* Reading text:
▼
Saturday, July 29, 2006

FIRE IN GLACIER PARK

The forecast for today was a high of 95, but we haven’t reached it because there is a scrim of smoke across the sky. The closest forest fire I know of is in Glacier National Park, near St. Mary and showing up on the webcam pointed at Red Eagle Mountain, not that there’s much to see except that diffused smoke. The forecast now calls for a sudden drop in temp -- maybe ten degrees -- which means wind. That’s not good for firefighters.

Glacier Park has a long and vivid history with fire, going back to the days when there were no roads, few trails, and fewer fire fighters. 1910 was a terrible year all over the West. Glacier, which was so new it had no earlier history, lost 100,000 acres. Of course, now we know that it’s more realistic to say that the acres were “renewed,” but there’s always that bad patch when it’s all black char and worry about erosion. Sometimes the fire burns over onto the reservation, taking income timber. Grazing is only injured for that year. (I grew up picking huckleberries in the Tillamook Burn between Portland and the coast. It was a legendary fire -- and the hucks made legendary pies. There were plenty of blackened snags to use for landmarks when it was time to carry your bucket back to the car.)

In 1926 the Glacier fires began in May and continued until the fall snows snuffed them. In 1935 fire ripped through the boundary between Glacier Park and the contiguous Waterton Park on the Canadian side, reaching for the town of Waterton, which had to be evacuated in a hurry. The elegant Prince of Wales hotel was left with a dedicated staff that counted on watering the roof and other fire-fighting devices. They succeeded in defeating the fire, but when they called the head of the owner corporation to say they had saved the building, his first response was, “What for?” The ultimate device was a very nice insurance policy!

Some fires get named, like the Halfmoon Fire of 1929. The one that older people around here used to mention was the Heavens Peak fire of August, 1936. Against all expectations, it leapt up cliffs on the west side and over the Continental Divide; then when the wind rose it flared through Granite Park, Swiftcurrent Pass and Many Glacier Valley. Incredulous accounts of a bright line first appearing at the top of the Valley are recorded in memoirs. Though the holocaust spared the Many Glacier Hotel, it took the Swiftcurrent cabins, the ranger station, a museum, and other buildings. Then the wind reversed and the fire was contained by desperately fighting people.
▲
* Data supplied:
▼
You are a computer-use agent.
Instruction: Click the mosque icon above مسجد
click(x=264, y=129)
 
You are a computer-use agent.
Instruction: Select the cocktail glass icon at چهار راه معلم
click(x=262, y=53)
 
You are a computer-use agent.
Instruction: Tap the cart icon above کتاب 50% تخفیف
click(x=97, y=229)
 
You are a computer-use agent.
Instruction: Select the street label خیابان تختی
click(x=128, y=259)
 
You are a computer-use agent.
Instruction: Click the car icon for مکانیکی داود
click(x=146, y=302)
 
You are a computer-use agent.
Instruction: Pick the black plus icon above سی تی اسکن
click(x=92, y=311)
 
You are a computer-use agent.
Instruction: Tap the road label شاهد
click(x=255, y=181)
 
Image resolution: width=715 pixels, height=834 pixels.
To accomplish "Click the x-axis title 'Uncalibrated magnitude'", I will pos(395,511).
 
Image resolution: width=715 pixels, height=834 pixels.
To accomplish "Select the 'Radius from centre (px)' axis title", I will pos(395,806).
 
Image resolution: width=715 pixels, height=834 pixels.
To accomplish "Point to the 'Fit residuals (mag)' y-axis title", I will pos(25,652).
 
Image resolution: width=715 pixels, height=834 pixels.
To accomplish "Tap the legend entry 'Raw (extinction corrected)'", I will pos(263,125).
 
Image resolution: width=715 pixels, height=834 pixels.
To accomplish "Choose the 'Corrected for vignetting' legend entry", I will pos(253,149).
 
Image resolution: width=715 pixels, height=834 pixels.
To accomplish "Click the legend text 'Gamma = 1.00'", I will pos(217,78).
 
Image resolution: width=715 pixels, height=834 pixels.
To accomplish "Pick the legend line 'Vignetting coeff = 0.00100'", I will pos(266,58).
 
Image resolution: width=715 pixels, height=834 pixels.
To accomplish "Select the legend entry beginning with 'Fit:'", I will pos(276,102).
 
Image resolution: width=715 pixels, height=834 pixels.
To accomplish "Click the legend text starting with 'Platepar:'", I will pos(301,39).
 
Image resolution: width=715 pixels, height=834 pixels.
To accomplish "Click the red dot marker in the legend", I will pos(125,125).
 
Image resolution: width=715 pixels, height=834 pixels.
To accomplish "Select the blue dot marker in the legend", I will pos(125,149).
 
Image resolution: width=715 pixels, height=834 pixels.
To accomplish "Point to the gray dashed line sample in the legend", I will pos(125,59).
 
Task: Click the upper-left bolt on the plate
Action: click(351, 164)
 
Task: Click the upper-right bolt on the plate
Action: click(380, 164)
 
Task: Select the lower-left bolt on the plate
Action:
▲
* Work to complete: Repeat verbatim the passage of the text on fire in Glacier Park from "Saturday, July 29, 2006" to "good for firefighters.".

* The solution:
Saturday, July 29, 2006

FIRE IN GLACIER PARK

The forecast for today was a high of 95, but we haven’t reached it because there is a scrim of smoke across the sky. The closest forest fire I know of is in Glacier National Park, near St. Mary and showing up on the webcam pointed at Red Eagle Mountain, not that there’s much to see except that diffused smoke. The forecast now calls for a sudden drop in temp -- maybe ten degrees -- which means wind. That’s not good for firefighters.